There was no place to turn around, for her or the bus.  Through the large windshield, we saw Mr. Riley's patient face turn sullen .  He made no motion toward Mother,  simply stopped the huge yellow vehicle, looked to his right, reversed the bus, and began backing.   Mother followed slowly, car and bus nose to nose, as he backed one-half mile up the rainslicked gravel, including a big hill in the last quarter mile. That half mile seemed interminable as I imagined everything he was thinking and wanted to say but couldn't. 

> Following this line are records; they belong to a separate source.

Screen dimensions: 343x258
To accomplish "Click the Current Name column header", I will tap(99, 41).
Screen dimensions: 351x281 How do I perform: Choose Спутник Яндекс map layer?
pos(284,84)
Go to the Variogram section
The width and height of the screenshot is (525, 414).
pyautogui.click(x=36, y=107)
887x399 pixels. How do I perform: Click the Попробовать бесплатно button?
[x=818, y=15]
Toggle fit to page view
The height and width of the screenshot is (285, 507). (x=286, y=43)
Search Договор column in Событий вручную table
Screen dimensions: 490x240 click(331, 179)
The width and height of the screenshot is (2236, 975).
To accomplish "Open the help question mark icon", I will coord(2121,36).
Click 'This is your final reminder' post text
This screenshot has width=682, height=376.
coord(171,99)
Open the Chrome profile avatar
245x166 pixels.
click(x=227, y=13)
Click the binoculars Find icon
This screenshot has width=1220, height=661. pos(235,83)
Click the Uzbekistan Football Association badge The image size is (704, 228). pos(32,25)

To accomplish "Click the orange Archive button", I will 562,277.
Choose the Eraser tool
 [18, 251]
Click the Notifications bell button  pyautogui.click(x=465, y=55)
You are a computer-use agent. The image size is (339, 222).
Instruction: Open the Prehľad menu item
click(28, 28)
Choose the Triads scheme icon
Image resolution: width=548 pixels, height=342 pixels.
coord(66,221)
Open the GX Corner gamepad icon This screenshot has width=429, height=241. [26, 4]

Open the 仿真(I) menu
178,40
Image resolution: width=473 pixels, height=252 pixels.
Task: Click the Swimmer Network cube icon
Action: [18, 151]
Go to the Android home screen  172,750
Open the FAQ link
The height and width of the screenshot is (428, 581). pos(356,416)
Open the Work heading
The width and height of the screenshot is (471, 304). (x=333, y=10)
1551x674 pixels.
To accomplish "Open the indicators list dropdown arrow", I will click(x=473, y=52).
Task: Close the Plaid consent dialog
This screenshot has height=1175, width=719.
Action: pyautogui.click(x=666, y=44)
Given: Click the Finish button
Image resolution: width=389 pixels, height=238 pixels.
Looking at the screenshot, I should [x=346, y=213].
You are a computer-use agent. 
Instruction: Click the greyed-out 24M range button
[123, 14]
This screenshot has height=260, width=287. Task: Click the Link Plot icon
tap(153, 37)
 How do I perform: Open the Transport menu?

 Mother stayed right with him as she said so we "wouldn't delay the bus", so when he reached the farm to market road, he backed around, pulled the metal handle opening the bus door, and we piled quickly out of the car, saying goodbye to mother and hello to Mr. Riley as we ran up the bus steps, looking apologetically at him.   He was tightlipped, but nodded at us.  The other kids were very quiet.  But as soon as the bus got going at regular speed, and the noise of the motor made you have to shout to be heard, some of the boys started teasing us and laughing about the situation.  One look in the overhead mirror from Mr. Riley and they stopped.

I wanted to apologize for her, but somehow it seemed disloyal.  We just made sure we were extra nice to him the rest of the week. 

"Have a good day, Mr. Riley," Susan said as she got off at the junior high.

"See you this afternoon," I said shyly, while Jan smiled and waved at him as we exited at Bowie Elementary. 

He said goodbye to Susan and mumbled ok to me, and gave a slight wave to Jan and a half smile.  In my heart I felt his day might not go very well, but I hoped he wouldn't hold it against Mother.  She really didn't mean to always be late.  I thought if he saw how much she had to do, how she ran us everywhere, checked on my grandmother, mowed five acres, cooked two large meals everyday and did mounds of laundry, all while working a fulltime job, he might not think poorly of her. 

That night I asked, "Is it supposed to rain tomorrow?"

"Oh, I don't know.  Why?" she said cheerily, oblivious to my angst. 

"No reason," I said, "but if it does, let's just have cereal.  That way we can leave the house earlier, okay?"

"Okay," she said, shoveling clothes into the washing machine.  "I guess it is pretty hard backing that bus up that hill."  And then, troubling to me, I heard her giggling.